I have a Red Hat server running rsyslog. Everything is logging but 1 log is not feeding into Splunk. The rsyslog.conf file is configured properly and the log is populating under /opt/remote_logs/. Any ideas?
From duplicate post:
I am running a Red Hat server with rsyslog. I have a ldap server pushing logs to rsyslog in a lab environment that is mirrored to the production server. It is logging and feeding into Splunk. When I switch over to the production server, it will not log in rsyslog. The rsyslog.conf is properly configured and I have confirmed the the production ldap server is configured properly too. Any ideas?
Start by confirming your inputs are working by using
./splunk list inputstatus on the forwarder and look for the status of that particular input, or by checking
index=_internal source=*splunkd.log tailreader and look for your filename.
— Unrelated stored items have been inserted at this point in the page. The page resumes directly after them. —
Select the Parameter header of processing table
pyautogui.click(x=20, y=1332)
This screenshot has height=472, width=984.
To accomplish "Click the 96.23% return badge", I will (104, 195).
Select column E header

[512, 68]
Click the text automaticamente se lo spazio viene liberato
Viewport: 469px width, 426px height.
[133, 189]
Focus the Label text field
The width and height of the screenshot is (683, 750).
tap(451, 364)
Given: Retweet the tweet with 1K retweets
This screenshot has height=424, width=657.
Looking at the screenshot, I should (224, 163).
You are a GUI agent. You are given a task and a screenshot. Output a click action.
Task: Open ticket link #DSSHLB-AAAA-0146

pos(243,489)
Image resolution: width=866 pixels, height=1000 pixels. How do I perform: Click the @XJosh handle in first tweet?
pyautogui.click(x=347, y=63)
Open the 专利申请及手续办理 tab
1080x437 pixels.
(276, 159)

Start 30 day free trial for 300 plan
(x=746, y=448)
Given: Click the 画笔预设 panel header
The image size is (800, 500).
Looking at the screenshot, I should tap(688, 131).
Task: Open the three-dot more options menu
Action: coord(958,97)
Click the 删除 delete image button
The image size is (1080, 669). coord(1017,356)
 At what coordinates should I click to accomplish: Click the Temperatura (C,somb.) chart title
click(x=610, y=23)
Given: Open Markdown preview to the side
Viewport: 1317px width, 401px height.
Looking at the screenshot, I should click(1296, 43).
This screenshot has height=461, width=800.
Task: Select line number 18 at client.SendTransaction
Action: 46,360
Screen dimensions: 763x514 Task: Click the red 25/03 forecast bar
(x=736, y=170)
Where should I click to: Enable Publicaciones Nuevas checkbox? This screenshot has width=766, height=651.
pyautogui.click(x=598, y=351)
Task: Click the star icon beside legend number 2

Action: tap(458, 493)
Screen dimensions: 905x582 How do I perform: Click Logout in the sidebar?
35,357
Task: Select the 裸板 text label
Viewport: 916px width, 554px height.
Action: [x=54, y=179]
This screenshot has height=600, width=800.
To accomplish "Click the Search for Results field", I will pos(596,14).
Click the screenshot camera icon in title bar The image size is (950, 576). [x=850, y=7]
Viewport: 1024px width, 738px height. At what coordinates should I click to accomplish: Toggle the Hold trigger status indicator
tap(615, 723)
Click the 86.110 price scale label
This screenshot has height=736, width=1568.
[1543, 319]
If your inputs are correct then the tailreader should have found that file and it will tell you what it has done with it thus far.
Also, you could check
index=* source=yourFileName ALLTIME, to ensure you aren't dealing with wacky timestamping.
Splunk is a different thing than rsyslog.
rsyslog catches syslog and writes to a file (or does other tricks with it), where a Splunk forwarder then monitors that file....
can you clarify your set up?
I have a Red Hat server dedicated to Splunk. It is running rsyslog. All of my host that can not use a universal forwarder, send their logs to rsyslog and then get feed in Splunk. Everything is logging and writing to file but only 1 is not view-able on the Search Head.
New sourcetypes on you syslog server need to have the monitor added to your inputs.conf. For example, I added new logging from my netscalers, so I updated my rsyslog.conf on the syslog server. I then had to update my inputs.conf for syslog on my deployment server and add the monitor for this new sourcetype.